== WHAT TO DO ==
Your answer should be the entries, repeated exactly.

### MATERIAL FOR THIS EXERCISE

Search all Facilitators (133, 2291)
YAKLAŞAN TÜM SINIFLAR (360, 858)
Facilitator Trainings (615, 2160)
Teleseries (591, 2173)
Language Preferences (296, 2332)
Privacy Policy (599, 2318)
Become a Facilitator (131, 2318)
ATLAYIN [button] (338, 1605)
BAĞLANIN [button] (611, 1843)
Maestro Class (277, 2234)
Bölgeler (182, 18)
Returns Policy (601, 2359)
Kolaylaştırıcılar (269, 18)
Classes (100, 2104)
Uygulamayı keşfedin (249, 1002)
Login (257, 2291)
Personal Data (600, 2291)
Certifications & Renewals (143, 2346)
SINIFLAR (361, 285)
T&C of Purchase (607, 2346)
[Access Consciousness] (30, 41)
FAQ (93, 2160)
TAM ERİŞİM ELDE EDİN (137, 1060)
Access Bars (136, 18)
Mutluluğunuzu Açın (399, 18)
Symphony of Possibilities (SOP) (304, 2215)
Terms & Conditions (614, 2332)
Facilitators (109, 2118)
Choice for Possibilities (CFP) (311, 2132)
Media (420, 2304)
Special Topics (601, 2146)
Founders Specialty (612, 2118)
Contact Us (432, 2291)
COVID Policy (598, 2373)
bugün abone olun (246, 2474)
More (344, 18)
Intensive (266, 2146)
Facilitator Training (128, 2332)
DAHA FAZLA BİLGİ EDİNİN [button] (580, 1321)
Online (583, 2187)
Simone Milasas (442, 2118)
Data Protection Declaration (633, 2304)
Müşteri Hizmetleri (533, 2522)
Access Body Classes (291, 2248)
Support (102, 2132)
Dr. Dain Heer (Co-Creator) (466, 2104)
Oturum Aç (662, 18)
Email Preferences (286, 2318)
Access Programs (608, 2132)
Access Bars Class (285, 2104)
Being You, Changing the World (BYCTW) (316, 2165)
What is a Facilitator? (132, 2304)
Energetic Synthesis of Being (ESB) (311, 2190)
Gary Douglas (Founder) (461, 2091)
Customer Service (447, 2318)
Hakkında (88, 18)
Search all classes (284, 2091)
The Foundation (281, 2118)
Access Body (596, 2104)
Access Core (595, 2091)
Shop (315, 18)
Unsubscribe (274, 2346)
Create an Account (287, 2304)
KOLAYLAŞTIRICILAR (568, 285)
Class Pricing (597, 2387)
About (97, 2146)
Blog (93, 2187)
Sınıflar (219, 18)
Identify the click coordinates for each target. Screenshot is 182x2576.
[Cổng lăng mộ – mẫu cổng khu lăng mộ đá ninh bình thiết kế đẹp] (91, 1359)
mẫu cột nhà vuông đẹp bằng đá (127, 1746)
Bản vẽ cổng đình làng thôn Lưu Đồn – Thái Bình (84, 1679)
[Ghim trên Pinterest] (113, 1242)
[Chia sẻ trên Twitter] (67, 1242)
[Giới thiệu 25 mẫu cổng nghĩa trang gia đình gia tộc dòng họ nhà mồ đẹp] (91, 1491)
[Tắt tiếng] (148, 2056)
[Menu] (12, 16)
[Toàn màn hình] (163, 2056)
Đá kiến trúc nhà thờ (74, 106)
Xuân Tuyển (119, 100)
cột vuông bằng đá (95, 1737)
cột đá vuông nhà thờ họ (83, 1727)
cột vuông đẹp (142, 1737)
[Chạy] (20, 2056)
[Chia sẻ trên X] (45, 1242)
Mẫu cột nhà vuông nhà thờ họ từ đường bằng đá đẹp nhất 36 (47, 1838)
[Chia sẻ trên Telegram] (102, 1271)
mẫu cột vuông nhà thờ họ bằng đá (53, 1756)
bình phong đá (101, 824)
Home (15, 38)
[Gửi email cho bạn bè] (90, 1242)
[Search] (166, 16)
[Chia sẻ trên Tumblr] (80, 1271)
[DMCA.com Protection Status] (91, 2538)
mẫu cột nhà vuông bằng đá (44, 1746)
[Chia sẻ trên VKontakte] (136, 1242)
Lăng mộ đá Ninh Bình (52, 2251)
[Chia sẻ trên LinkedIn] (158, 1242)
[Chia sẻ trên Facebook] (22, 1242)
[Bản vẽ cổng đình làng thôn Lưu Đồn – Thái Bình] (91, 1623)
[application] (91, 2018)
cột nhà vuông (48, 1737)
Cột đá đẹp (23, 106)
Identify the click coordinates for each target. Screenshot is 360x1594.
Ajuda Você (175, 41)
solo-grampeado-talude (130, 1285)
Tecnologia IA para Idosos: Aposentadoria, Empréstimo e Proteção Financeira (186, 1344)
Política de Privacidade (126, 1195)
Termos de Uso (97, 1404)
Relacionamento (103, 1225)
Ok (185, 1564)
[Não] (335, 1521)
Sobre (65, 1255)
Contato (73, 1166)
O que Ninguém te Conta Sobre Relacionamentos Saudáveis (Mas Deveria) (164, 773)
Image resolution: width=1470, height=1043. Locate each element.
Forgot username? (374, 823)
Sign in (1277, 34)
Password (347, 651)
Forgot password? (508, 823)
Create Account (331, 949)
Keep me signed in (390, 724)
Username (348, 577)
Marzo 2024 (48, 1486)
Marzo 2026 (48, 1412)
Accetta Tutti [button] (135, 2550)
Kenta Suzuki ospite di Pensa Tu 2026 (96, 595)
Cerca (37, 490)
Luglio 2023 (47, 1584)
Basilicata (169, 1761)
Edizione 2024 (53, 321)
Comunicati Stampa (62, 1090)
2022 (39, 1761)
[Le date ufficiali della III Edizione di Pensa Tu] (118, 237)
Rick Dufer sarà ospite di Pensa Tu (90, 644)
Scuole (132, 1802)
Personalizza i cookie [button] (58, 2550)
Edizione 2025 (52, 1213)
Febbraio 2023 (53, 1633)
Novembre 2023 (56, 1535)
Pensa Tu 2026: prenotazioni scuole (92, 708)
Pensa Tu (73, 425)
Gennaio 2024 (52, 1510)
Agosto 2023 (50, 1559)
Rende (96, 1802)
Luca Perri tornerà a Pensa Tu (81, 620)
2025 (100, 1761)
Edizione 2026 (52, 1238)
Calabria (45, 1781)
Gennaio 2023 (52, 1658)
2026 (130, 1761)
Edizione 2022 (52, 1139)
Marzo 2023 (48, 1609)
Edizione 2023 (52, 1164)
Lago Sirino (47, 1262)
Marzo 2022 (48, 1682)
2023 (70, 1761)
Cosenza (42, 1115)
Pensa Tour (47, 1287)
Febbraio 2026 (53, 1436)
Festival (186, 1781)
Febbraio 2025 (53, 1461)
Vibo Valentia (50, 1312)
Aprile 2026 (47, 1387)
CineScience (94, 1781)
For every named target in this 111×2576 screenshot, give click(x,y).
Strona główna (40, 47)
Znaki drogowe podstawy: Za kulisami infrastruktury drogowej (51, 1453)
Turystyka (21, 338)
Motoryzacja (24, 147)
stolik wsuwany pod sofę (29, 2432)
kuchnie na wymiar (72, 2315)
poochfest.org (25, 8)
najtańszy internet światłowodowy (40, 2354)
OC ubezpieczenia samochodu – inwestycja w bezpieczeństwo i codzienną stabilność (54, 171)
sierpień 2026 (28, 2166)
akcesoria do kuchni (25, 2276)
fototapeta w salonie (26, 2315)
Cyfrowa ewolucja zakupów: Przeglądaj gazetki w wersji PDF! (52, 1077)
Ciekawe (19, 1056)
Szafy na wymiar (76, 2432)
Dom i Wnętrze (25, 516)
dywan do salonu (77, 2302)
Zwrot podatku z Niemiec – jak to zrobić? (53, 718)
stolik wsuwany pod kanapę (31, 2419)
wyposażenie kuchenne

######

== SOLUTION TO THE PROBLEM ==
Search all Facilitators (133, 2291)
YAKLAŞAN TÜM SINIFLAR (360, 858)
Facilitator Trainings (615, 2160)
Teleseries (591, 2173)
Language Preferences (296, 2332)
Privacy Policy (599, 2318)
Become a Facilitator (131, 2318)
ATLAYIN [button] (338, 1605)
BAĞLANIN [button] (611, 1843)
Maestro Class (277, 2234)
Bölgeler (182, 18)
Returns Policy (601, 2359)
Kolaylaştırıcılar (269, 18)
Classes (100, 2104)
Uygulamayı keşfedin (249, 1002)
Login (257, 2291)
Personal Data (600, 2291)
Certifications & Renewals (143, 2346)
SINIFLAR (361, 285)
T&C of Purchase (607, 2346)
[Access Consciousness] (30, 41)
FAQ (93, 2160)
TAM ERİŞİM ELDE EDİN (137, 1060)
Access Bars (136, 18)
Mutluluğunuzu Açın (399, 18)
Symphony of Possibilities (SOP) (304, 2215)
Terms & Conditions (614, 2332)
Facilitators (109, 2118)
Choice for Possibilities (CFP) (311, 2132)
Media (420, 2304)
Special Topics (601, 2146)
Founders Specialty (612, 2118)
Contact Us (432, 2291)
COVID Policy (598, 2373)
bugün abone olun (246, 2474)
More (344, 18)
Intensive (266, 2146)
Facilitator Training (128, 2332)
DAHA FAZLA BİLGİ EDİNİN [button] (580, 1321)
Online (583, 2187)
Simone Milasas (442, 2118)
Data Protection Declaration (633, 2304)
Müşteri Hizmetleri (533, 2522)
Access Body Classes (291, 2248)
Support (102, 2132)
Dr. Dain Heer (Co-Creator) (466, 2104)
Oturum Aç (662, 18)
Email Preferences (286, 2318)
Access Programs (608, 2132)
Access Bars Class (285, 2104)
Being You, Changing the World (BYCTW) (316, 2165)
What is a Facilitator? (132, 2304)
Energetic Synthesis of Being (ESB) (311, 2190)
Gary Douglas (Founder) (461, 2091)
Customer Service (447, 2318)
Hakkında (88, 18)
Search all classes (284, 2091)
The Foundation (281, 2118)
Access Body (596, 2104)
Access Core (595, 2091)
Shop (315, 18)
Unsubscribe (274, 2346)
Create an Account (287, 2304)
KOLAYLAŞTIRICILAR (568, 285)
Class Pricing (597, 2387)
About (97, 2146)
Blog (93, 2187)
Sınıflar (219, 18)
Identify the click coordinates for each target. Screenshot is 182x2576.
[Cổng lăng mộ – mẫu cổng khu lăng mộ đá ninh bình thiết kế đẹp] (91, 1359)
mẫu cột nhà vuông đẹp bằng đá (127, 1746)
Bản vẽ cổng đình làng thôn Lưu Đồn – Thái Bình (84, 1679)
[Ghim trên Pinterest] (113, 1242)
[Chia sẻ trên Twitter] (67, 1242)
[Giới thiệu 25 mẫu cổng nghĩa trang gia đình gia tộc dòng họ nhà mồ đẹp] (91, 1491)
[Tắt tiếng] (148, 2056)
[Menu] (12, 16)
[Toàn màn hình] (163, 2056)
Đá kiến trúc nhà thờ (74, 106)
Xuân Tuyển (119, 100)
cột vuông bằng đá (95, 1737)
cột đá vuông nhà thờ họ (83, 1727)
cột vuông đẹp (142, 1737)
[Chạy] (20, 2056)
[Chia sẻ trên X] (45, 1242)
Mẫu cột nhà vuông nhà thờ họ từ đường bằng đá đẹp nhất 36 (47, 1838)
[Chia sẻ trên Telegram] (102, 1271)
mẫu cột vuông nhà thờ họ bằng đá (53, 1756)
bình phong đá (101, 824)
Home (15, 38)
[Gửi email cho bạn bè] (90, 1242)
[Search] (166, 16)
[Chia sẻ trên Tumblr] (80, 1271)
[DMCA.com Protection Status] (91, 2538)
mẫu cột nhà vuông bằng đá (44, 1746)
[Chia sẻ trên VKontakte] (136, 1242)
Lăng mộ đá Ninh Bình (52, 2251)
[Chia sẻ trên LinkedIn] (158, 1242)
[Chia sẻ trên Facebook] (22, 1242)
[Bản vẽ cổng đình làng thôn Lưu Đồn – Thái Bình] (91, 1623)
[application] (91, 2018)
cột nhà vuông (48, 1737)
Cột đá đẹp (23, 106)
Identify the click coordinates for each target. Screenshot is 360x1594.
Ajuda Você (175, 41)
solo-grampeado-talude (130, 1285)
Tecnologia IA para Idosos: Aposentadoria, Empréstimo e Proteção Financeira (186, 1344)
Política de Privacidade (126, 1195)
Termos de Uso (97, 1404)
Relacionamento (103, 1225)
Ok (185, 1564)
[Não] (335, 1521)
Sobre (65, 1255)
Contato (73, 1166)
O que Ninguém te Conta Sobre Relacionamentos Saudáveis (Mas Deveria) (164, 773)
Image resolution: width=1470, height=1043. Locate each element.
Forgot username? (374, 823)
Sign in (1277, 34)
Password (347, 651)
Forgot password? (508, 823)
Create Account (331, 949)
Keep me signed in (390, 724)
Username (348, 577)
Marzo 2024 (48, 1486)
Marzo 2026 (48, 1412)
Accetta Tutti [button] (135, 2550)
Kenta Suzuki ospite di Pensa Tu 2026 (96, 595)
Cerca (37, 490)
Luglio 2023 (47, 1584)
Basilicata (169, 1761)
Edizione 2024 (53, 321)
Comunicati Stampa (62, 1090)
2022 (39, 1761)
[Le date ufficiali della III Edizione di Pensa Tu] (118, 237)
Rick Dufer sarà ospite di Pensa Tu (90, 644)
Scuole (132, 1802)
Personalizza i cookie [button] (58, 2550)
Edizione 2025 (52, 1213)
Febbraio 2023 (53, 1633)
Novembre 2023 (56, 1535)
Pensa Tu 2026: prenotazioni scuole (92, 708)
Pensa Tu (73, 425)
Gennaio 2024 (52, 1510)
Agosto 2023 (50, 1559)
Rende (96, 1802)
Luca Perri tornerà a Pensa Tu (81, 620)
2025 (100, 1761)
Edizione 2026 (52, 1238)
Calabria (45, 1781)
Gennaio 2023 (52, 1658)
2026 (130, 1761)
Edizione 2022 (52, 1139)
Marzo 2023 (48, 1609)
Edizione 2023 (52, 1164)
Lago Sirino (47, 1262)
Marzo 2022 (48, 1682)
2023 (70, 1761)
Cosenza (42, 1115)
Pensa Tour (47, 1287)
Febbraio 2026 (53, 1436)
Festival (186, 1781)
Febbraio 2025 (53, 1461)
Vibo Valentia (50, 1312)
Aprile 2026 (47, 1387)
CineScience (94, 1781)
For every named target in this 111×2576 screenshot, give click(x,y).
Strona główna (40, 47)
Znaki drogowe podstawy: Za kulisami infrastruktury drogowej (51, 1453)
Turystyka (21, 338)
Motoryzacja (24, 147)
stolik wsuwany pod sofę (29, 2432)
kuchnie na wymiar (72, 2315)
poochfest.org (25, 8)
najtańszy internet światłowodowy (40, 2354)
OC ubezpieczenia samochodu – inwestycja w bezpieczeństwo i codzienną stabilność (54, 171)
sierpień 2026 (28, 2166)
akcesoria do kuchni (25, 2276)
fototapeta w salonie (26, 2315)
Cyfrowa ewolucja zakupów: Przeglądaj gazetki w wersji PDF! (52, 1077)
Ciekawe (19, 1056)
Szafy na wymiar (76, 2432)
Dom i Wnętrze (25, 516)
dywan do salonu (77, 2302)
Zwrot podatku z Niemiec – jak to zrobić? (53, 718)
stolik wsuwany pod kanapę (31, 2419)
wyposażenie kuchenne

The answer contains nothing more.